### AIM OF THE EXERCISE
What are the lines, written out exactly, from the one containing "Where should I" to the end of the entries below? Include both ends and nothing more.

(Stored items)
= = = = = = =

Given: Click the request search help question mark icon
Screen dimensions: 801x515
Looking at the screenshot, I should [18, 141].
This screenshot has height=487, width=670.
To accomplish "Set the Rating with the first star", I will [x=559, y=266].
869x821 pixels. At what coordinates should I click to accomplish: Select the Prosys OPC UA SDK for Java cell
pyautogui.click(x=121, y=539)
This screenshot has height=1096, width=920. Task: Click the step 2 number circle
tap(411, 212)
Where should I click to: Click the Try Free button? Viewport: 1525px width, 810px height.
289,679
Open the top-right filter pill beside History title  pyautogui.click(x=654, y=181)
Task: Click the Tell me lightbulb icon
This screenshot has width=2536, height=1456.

= = = = = = =

### YOUR RESPONSE
Where should I click to: Click the Try Free button? Viewport: 1525px width, 810px height.
289,679
Open the top-right filter pill beside History title  pyautogui.click(x=654, y=181)
Task: Click the Tell me lightbulb icon
This screenshot has width=2536, height=1456.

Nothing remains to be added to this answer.